ISPU was set up by concerned citizens from Michigan who are interested in advancing socially responsible and morally critical analyses to help American leaders make better public policies. Their key concerns are providing intercultural understanding, fostering multiculturalism and pluralism, advancing respect for human and civil rights in America, contributing to human development, understanding scientific progress and fighting poverty and social marginalization.
The study provides an interesting profile of the active Muslim in the Detroit area. The average respondent is 34 and married with children, well educated, an immigrant or born of immigrants, and earns over $75,000 a year (while being a tad stingy when it comes to giving to mosques). He or she is either progressive (38 percent) or traditional (25 percent), rarely conservative (8 percent), politically conscious (68 percent are registered to vote), very discerning (85 percent disapprove of President George W. Bush's performance), a bit ethnocentric (there is some evidence of clustering around mosques) and politically liberal (supporting affirmative action and universal healthcare), but also socially conservative (worrying about sexual promiscuity).
According to the ISPU report, there are 33 mosques in the Detroit metropolitan area, five of which have come up in the last three years. The average number of people associated with each mosque is about 1,968, which means that roughly 65,000 Muslims associate with mosques and mosque-related activities. Based on this count, ISPU estimates that there are about 125,000 to 200,000 Muslims in the Detroit area. The number may be a bit low, however, since the estimate relies on a rather dubious claim that one-third of Muslims attend mosques. There is no scientific or rational basis for this figure, except the optimism of some Muslim researchers about the high religiosity of Muslims.
The study's most important contribution is the survey of attitudes toward Islam. According to the survey, 38 percent of Detroit Muslims adopt a flexible approach to understanding Islam. This is an important and promising result. When Muslims adopt a flexible approach, what they essentially imply is that place and time must have an impact on how religious sources are interpreted. This allows the American context to shape Islamic practice and often leads to facilitation of greater gender equality in mosques and a more positive attitude toward democracy, freedom and human rights. It also fosters better inter-faith relations and higher engagement with the mainstream culture, politics and society. These Muslims also provide the necessary community support for the development of progressive and liberal Islamic movements, institutions and ideas.
According to the study, only 8 percent identified themselves as Salafi - extreme conservatives who practice gender discrimination and segregation as divine law, and believe that all non-Muslims will go to hell unless they embrace Salafi Islam. The study celebrates this fact and concludes that conservatism and radicalism may not be present among Detroit Muslims. However, one must factor in the possibility that many Salafis may not identify themselves as such in the post-Sept. 11, 2001, environment. Salafis are generally also very anti-American.

Dataset records:
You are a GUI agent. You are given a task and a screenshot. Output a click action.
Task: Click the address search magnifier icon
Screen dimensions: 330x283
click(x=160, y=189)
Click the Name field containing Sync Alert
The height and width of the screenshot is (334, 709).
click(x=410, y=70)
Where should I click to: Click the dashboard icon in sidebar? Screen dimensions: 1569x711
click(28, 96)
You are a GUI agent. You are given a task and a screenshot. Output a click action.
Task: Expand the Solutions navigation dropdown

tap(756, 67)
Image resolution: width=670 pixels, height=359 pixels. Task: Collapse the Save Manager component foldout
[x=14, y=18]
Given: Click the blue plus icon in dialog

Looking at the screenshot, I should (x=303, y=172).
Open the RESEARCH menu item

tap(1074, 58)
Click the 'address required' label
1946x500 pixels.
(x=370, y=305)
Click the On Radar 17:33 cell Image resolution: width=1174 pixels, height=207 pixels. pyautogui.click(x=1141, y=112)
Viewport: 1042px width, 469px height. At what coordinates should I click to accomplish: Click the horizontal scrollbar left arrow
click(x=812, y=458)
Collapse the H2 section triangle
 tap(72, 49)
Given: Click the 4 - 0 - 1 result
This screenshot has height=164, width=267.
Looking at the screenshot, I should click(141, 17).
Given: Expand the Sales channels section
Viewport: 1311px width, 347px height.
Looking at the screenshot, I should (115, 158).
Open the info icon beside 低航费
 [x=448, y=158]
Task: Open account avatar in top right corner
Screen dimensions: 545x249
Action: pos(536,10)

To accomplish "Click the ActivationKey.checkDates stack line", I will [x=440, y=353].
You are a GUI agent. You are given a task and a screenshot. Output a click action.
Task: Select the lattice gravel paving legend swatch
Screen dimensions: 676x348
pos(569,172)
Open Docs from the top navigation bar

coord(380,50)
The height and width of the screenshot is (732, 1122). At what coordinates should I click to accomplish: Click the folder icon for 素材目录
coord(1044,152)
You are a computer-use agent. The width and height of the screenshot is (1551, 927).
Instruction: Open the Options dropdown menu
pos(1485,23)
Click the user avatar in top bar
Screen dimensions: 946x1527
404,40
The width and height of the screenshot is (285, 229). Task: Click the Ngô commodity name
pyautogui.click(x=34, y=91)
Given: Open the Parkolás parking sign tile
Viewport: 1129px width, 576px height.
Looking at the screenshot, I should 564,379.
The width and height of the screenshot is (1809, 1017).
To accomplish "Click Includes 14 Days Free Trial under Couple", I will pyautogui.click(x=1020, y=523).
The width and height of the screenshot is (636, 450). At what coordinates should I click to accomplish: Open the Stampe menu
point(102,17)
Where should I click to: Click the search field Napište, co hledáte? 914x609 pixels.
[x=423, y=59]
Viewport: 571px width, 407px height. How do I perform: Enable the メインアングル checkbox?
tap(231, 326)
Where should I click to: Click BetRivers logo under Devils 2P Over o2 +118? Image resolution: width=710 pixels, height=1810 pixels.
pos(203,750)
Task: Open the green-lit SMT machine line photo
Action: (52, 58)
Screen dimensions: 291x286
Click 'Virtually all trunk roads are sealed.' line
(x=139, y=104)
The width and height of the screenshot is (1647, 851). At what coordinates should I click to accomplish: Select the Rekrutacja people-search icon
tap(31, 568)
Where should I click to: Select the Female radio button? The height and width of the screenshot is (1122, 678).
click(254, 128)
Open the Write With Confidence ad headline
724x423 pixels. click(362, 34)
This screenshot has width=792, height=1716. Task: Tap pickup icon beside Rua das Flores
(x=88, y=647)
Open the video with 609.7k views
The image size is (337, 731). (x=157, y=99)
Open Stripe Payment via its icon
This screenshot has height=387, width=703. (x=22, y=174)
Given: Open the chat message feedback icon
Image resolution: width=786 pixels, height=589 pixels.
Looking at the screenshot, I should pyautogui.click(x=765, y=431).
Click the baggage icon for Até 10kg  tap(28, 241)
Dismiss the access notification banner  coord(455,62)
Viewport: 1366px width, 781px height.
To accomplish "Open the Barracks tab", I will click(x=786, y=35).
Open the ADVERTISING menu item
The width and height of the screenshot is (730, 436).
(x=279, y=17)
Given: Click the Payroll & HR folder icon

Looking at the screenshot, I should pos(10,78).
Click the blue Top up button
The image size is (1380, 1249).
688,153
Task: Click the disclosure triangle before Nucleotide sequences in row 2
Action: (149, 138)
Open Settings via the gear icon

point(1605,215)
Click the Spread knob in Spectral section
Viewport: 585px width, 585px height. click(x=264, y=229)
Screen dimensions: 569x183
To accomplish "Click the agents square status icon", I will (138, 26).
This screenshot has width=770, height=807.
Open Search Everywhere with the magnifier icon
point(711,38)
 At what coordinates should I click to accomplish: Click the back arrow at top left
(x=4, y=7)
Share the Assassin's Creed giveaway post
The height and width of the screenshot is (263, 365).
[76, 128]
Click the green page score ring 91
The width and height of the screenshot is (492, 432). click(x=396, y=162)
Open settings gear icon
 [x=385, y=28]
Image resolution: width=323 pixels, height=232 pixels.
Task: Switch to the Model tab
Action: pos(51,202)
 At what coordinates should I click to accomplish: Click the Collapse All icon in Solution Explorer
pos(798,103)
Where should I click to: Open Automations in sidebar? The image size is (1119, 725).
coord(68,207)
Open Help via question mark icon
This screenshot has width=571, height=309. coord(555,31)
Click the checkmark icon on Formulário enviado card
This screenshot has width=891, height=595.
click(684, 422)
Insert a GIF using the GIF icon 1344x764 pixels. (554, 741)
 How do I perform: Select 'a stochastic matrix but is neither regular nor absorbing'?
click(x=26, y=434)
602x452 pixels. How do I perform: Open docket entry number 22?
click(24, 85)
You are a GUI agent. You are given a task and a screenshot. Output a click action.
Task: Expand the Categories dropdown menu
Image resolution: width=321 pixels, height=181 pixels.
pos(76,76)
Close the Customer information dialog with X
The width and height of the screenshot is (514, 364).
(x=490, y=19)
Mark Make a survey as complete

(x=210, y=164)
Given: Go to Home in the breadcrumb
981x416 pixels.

Set of tasks
**1)** In the passage about Muslims in the Detroit area, how many mosques does the ISPU report count in the Detroit metropolitan area?
**2)** Pick up the passage about Muslims in the Detroit area where it stops and keep writing.

Exercise responses
**1)** 33 mosques.

**2)**
Interestingly, 28 percent of respondents identified themselves as followers of traditional legal schools and scholars, meaning they adhere to an often-fossilized articulation of Islamic laws by scholars who lived over 500 years ago. Strong adherence to such classical views translates into insensitivity to contemporary demands for religious pluralism, gender sensitivity and modern conceptions of nationhood and citizenship.
The combination of 28 percent traditionalists (a category many Salafis may be hiding in) and 8 percent Salafis make Detroit mosques equally as conservative as they are progressive. It is fair to assume that 36 percent conservative and 38 percent progressive Muslims could make Detroit mosques a battleground for the proverbial soul of Islam. The character of the mosques, therefore, will be determined by the influence exercised by those who are theological free lancers (25 percent). If they lean to the past, the conservatives dominate, and if they look to the future, the progressives will prevail.
Finally, Muslims who advocate participation in American mainstream society and politics achieved a decisive victory over anti-American Muslims, who advocate an isolated existence for Muslims in America. According to the survey, 93 percent of mosque-goers believe Muslims must engage in US politics.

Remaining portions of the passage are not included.